## Task input
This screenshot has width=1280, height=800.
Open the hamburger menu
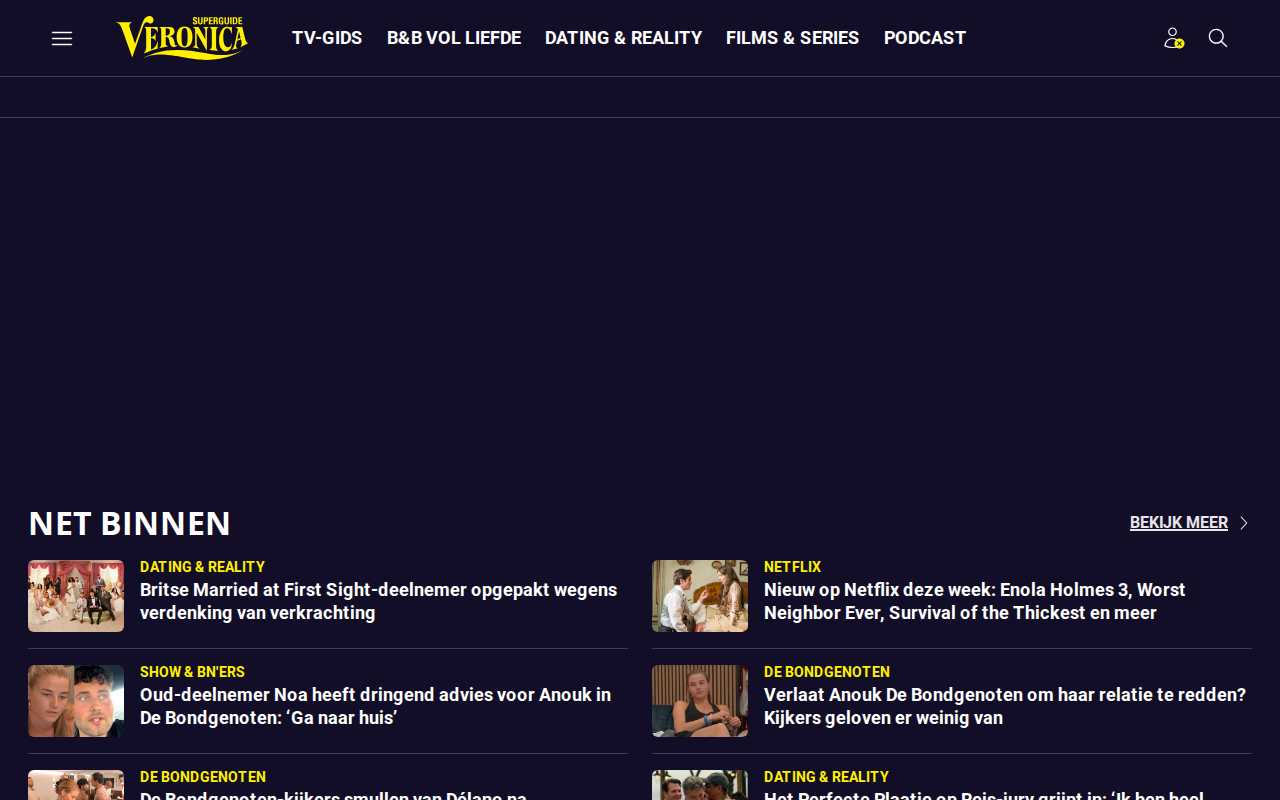(x=62, y=38)
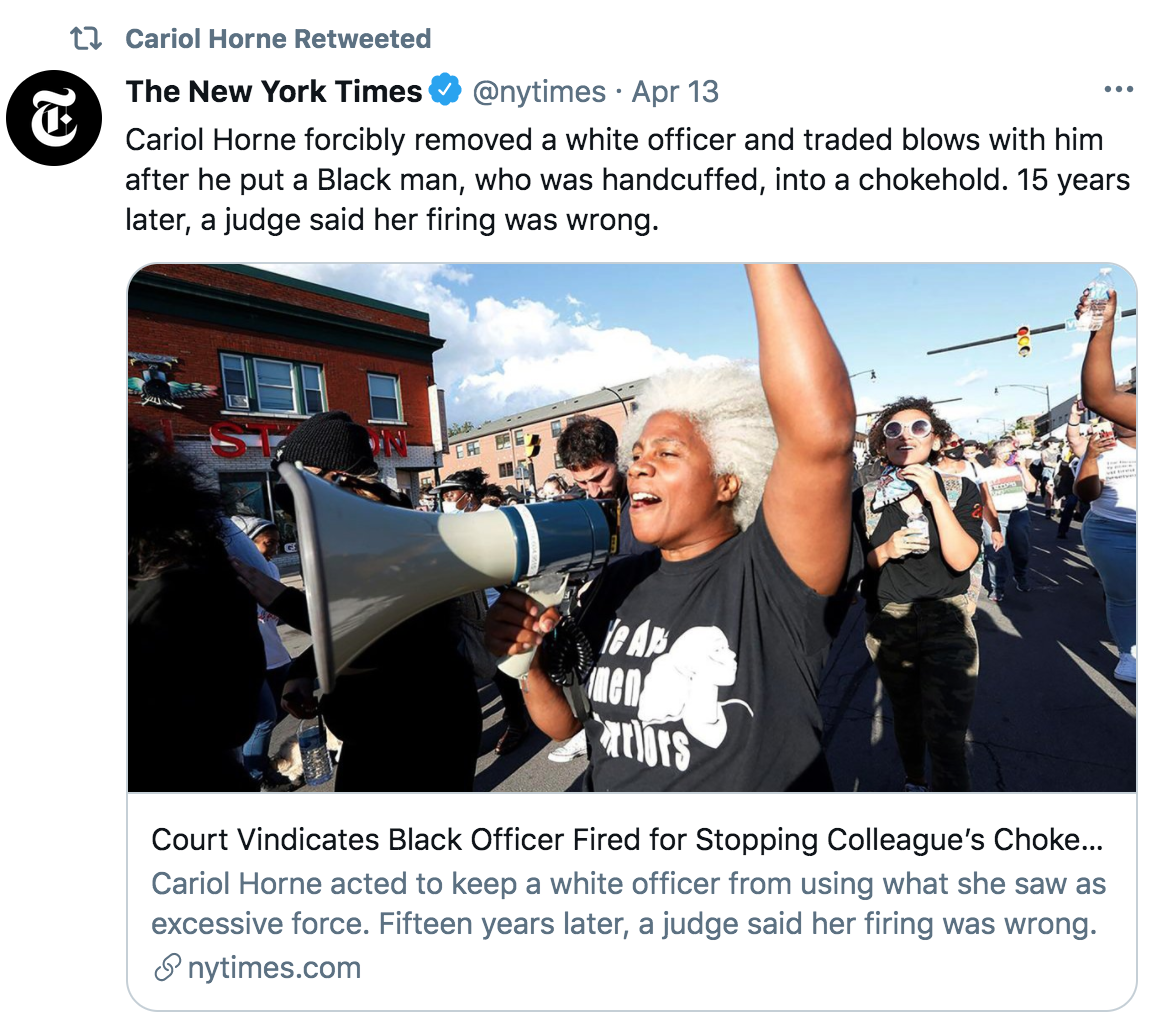Open the article preview photo
Screen dimensions: 1158x1026
click(x=631, y=527)
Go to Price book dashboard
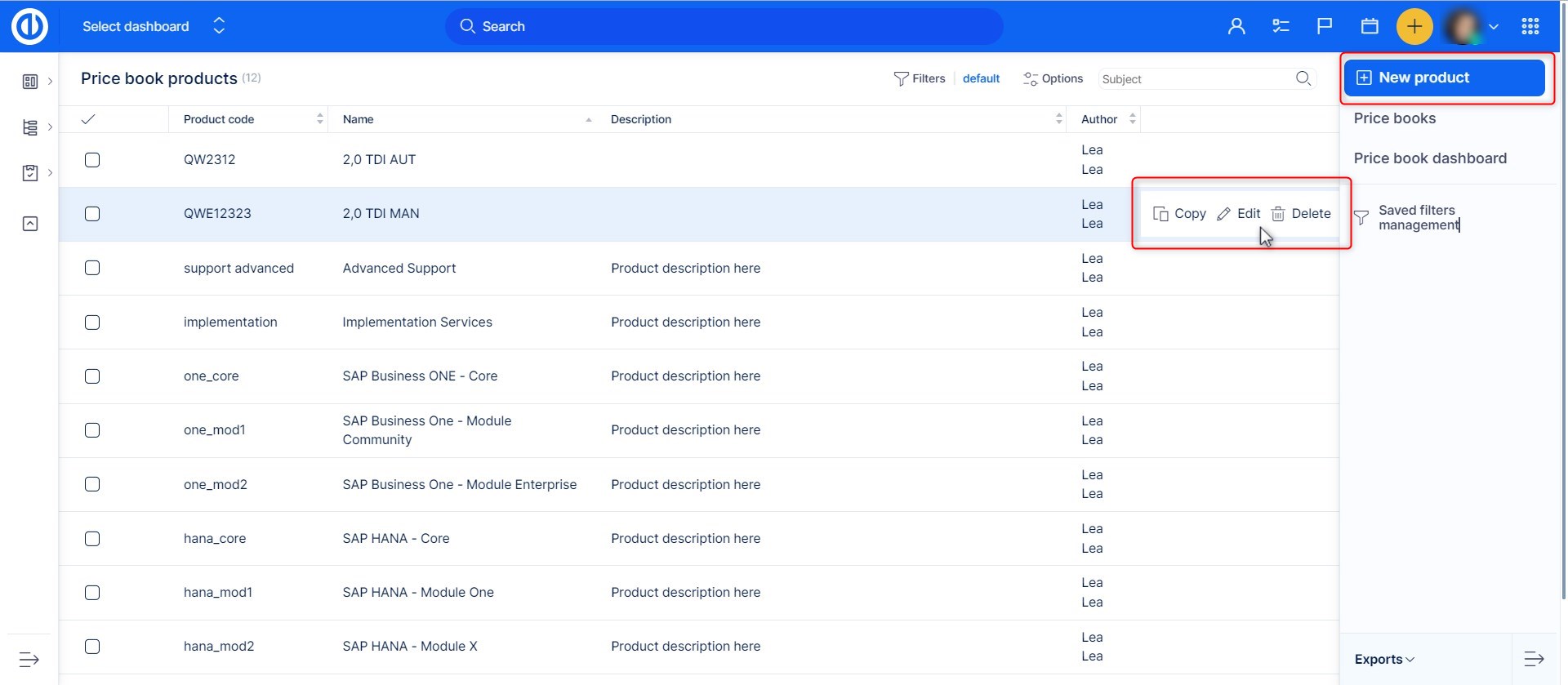Image resolution: width=1568 pixels, height=685 pixels. click(x=1430, y=158)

## Exercise instructions
Could you give the material again exactly as it stands, omitting any image?

## Answer space
This screenshot has width=1280, height=800.
Open the hamburger menu
(x=62, y=38)
Open the article preview photo
Screen dimensions: 1158x1026
click(x=631, y=527)
Go to Price book dashboard
Image resolution: width=1568 pixels, height=685 pixels. click(x=1430, y=158)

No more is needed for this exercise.